Many biological, physical and social systems exhibit correlations in their dynamics across multiple time scales. Such correlations manifest themselves as a broad spectrum of relaxation times and a 1/f decay in the power spectrum, which reflects temporal self-similarity in the dynamics. Such spectra are observed in nanoscale devices, network traffic, earthquakes, heartbeat dynamics, DNA base sequences, climate and ecology, among many settings. Most processes of this kind are non-stationary, and the basic spectrum is best described at low frequencies with a formula S(ω) ∼ ω-β tmz where ω = 2πf is the frequency, tm is the measurement time, z is a non-zero exponent, and 0 < β ≤ 2.
This insight has motivated a new theorem – the so-called aging Wiener-Khinchin theorem – as a replacement for the celebrated Wiener-Khinchin theorem valid for stationary processes and widely applicable to systems that do not exhibit 1/f noise. But many questions remain. If the aging Wiener-Khinchin theorem relates the aging power spectrum with z ≠ 0 to a non-stationary correlation function, what is this correlation function? In a recent paper, LML Fellow Eli Barkai and colleagues explore this matter in biological data, demonstrating the applicability of the aging Wiener-Khinchin theorem and a corresponding calculation of the correlation function with experimental recordings of the power spectra of the dynamics of ion channels in the plasma membrane of mammalian cells.
As they point out, the emergence of 1/f noise has triggered significant interest in biological environments. In particular, the internal dynamics in globular proteins are self-similar and the autocorrelation function is aging over an astonishing thirteen decades in time. These fluctuations play essential roles in cellular functions involving molecular interactions such as gene regulation. This behaviour is widespread, ranging from the dynamics of proteins within cell membranes to the scaling behaviour of heartbeat time series. Nevertheless, it remains a challenge to measure how aging affects the spectrum of recorded 1/f noise in real systems.
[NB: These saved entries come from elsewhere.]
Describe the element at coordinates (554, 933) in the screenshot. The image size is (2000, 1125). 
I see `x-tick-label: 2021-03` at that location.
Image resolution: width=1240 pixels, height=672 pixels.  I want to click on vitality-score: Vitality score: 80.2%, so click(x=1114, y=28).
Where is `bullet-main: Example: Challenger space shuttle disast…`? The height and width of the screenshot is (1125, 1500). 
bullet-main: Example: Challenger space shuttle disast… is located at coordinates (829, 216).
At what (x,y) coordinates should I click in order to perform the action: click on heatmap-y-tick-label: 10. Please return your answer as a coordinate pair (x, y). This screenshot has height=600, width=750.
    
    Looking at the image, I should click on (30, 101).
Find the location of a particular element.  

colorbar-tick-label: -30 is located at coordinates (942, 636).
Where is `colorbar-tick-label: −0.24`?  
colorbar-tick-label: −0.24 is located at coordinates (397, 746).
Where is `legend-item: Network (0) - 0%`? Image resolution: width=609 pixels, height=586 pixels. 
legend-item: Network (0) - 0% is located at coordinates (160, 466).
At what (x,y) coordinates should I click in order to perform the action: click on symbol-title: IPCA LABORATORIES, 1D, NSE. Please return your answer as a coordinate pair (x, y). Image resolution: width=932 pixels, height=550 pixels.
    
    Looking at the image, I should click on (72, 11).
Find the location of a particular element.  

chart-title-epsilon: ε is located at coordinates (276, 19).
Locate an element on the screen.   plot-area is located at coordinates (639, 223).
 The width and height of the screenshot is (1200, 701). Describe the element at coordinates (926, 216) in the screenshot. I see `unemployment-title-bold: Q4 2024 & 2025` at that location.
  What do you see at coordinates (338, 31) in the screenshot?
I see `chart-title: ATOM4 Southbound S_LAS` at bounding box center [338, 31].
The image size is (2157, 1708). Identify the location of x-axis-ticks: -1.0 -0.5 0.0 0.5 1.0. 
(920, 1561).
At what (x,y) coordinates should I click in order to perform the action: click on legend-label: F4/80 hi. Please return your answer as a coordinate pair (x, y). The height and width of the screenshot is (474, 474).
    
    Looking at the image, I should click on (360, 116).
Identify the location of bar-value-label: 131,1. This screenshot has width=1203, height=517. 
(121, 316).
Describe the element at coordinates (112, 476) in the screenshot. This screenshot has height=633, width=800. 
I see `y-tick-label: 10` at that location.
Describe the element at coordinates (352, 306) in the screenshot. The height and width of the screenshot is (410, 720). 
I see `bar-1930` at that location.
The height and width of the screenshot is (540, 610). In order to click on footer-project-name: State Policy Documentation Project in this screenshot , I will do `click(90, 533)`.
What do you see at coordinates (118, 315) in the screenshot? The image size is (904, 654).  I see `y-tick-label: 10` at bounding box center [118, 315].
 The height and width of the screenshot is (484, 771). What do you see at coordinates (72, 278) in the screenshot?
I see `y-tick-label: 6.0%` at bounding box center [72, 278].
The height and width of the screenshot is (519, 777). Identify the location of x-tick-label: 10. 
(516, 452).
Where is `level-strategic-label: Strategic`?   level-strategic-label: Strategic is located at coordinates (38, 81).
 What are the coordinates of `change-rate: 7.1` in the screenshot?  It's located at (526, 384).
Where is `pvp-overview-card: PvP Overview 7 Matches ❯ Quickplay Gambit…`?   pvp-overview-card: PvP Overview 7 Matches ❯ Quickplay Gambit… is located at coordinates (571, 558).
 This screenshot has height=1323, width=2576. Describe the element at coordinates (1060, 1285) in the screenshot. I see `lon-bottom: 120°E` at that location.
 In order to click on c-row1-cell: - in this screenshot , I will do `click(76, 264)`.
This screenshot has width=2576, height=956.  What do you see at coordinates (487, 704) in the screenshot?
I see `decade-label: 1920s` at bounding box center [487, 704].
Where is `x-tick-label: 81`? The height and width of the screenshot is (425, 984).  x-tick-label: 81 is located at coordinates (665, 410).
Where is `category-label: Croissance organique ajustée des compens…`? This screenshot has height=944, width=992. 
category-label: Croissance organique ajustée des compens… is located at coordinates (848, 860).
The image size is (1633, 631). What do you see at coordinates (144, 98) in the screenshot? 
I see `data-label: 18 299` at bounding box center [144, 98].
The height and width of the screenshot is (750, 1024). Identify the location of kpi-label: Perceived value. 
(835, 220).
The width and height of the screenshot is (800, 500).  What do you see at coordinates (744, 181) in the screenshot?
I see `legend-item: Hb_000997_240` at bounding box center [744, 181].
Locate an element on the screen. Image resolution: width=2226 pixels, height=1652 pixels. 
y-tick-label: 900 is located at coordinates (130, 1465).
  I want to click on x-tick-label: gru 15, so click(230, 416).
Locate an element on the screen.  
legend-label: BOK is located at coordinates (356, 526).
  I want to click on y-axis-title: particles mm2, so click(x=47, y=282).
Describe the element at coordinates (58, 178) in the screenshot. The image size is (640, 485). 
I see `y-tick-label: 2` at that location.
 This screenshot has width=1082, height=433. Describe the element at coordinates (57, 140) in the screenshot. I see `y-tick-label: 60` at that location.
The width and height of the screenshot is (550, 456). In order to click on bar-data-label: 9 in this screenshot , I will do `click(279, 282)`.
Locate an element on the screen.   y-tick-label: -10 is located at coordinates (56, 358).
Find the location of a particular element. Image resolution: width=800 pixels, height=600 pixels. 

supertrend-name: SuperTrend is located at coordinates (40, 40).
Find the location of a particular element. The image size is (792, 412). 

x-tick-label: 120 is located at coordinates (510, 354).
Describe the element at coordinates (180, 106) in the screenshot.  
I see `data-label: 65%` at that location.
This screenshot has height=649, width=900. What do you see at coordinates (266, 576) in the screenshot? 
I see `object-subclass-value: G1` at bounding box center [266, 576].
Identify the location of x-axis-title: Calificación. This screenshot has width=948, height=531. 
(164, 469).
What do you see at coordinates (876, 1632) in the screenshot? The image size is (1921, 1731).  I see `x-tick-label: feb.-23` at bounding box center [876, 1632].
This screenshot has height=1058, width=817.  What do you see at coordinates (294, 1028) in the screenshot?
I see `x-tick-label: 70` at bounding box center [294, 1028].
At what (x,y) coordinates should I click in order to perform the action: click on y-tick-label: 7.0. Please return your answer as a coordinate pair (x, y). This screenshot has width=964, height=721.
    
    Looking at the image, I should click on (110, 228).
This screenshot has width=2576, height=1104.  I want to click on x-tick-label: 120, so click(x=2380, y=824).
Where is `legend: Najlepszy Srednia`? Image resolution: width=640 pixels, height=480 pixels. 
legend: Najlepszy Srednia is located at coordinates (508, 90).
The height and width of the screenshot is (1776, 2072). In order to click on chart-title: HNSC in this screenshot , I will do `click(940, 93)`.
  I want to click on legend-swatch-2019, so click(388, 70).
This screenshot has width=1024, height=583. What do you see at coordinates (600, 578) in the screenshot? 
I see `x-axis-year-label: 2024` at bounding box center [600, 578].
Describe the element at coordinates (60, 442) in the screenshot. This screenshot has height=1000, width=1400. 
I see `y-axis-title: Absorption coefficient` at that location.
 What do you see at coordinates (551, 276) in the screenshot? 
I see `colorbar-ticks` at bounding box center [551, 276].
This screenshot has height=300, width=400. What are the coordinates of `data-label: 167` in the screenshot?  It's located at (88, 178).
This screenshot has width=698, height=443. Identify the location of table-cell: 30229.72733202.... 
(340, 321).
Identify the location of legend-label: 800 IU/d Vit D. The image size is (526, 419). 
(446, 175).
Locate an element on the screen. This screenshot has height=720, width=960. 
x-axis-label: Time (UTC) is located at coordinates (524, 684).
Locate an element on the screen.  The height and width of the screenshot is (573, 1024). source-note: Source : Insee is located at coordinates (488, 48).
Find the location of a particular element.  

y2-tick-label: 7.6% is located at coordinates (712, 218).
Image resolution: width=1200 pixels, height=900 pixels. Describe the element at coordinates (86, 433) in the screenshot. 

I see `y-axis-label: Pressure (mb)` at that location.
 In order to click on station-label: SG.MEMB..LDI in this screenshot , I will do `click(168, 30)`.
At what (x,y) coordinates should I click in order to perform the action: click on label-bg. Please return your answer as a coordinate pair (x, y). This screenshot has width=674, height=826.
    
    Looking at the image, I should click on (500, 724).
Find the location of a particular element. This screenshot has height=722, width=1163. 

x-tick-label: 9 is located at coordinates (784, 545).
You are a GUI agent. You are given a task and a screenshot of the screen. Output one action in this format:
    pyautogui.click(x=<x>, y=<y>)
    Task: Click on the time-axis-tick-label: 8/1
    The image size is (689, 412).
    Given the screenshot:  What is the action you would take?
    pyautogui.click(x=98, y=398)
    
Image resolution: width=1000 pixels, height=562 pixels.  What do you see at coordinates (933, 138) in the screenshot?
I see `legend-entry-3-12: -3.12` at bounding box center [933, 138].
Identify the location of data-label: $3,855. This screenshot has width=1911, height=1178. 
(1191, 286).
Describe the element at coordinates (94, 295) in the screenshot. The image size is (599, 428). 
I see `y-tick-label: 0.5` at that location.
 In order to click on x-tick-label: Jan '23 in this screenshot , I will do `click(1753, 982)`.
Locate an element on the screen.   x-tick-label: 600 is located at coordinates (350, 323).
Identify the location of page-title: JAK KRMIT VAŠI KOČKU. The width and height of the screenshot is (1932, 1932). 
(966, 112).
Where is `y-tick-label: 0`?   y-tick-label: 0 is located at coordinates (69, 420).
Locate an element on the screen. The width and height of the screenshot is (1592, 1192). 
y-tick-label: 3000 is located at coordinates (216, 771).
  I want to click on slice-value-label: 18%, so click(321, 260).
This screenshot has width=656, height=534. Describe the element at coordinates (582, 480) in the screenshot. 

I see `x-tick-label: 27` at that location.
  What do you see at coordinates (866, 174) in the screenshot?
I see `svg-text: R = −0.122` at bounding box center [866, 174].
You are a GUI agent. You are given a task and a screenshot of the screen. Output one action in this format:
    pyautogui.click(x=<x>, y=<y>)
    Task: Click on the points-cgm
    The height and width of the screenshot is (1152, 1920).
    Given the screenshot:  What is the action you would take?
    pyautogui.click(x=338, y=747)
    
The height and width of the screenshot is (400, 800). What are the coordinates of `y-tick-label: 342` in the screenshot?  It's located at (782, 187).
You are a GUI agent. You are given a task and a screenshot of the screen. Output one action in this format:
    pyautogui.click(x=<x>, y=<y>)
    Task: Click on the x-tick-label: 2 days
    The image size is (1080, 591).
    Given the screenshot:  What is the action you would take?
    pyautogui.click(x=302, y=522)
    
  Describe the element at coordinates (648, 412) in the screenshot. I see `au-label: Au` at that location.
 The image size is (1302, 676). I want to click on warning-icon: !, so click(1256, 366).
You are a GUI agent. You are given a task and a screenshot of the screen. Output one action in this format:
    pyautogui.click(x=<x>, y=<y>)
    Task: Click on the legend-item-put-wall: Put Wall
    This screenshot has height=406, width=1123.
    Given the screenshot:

In the recent work, Barkai and colleagues address the spectral content of processes with scale free relaxation times, using both theoretical modelling and experimental validation. They first demonstrate the usefulness of the aging Wiener-Khinchin theorem and then, more importantly, demonstrate how the aging exponent z and the spectral exponent β relate to the underlying processes. Depending on whether the process is negatively or positively correlated, they find vastly different frequency decays of the power spectrum. Thus, the work demonstrates how the aging Wiener-Khinchin theorem can be used to classify widely different classes of dynamics. By analyzing the dynamics of voltage-gated sodium channels on the somatic membrane of hippocampal neurons, the researchers also demonstrate how this basic approach works in the laboratory. This work not only validates the aging Wiener-Khinchin theorem as an emerging tool in spectral analysis, but also – in one biological context – unravels the meaning of the exponents describing the aging and the frequency decay.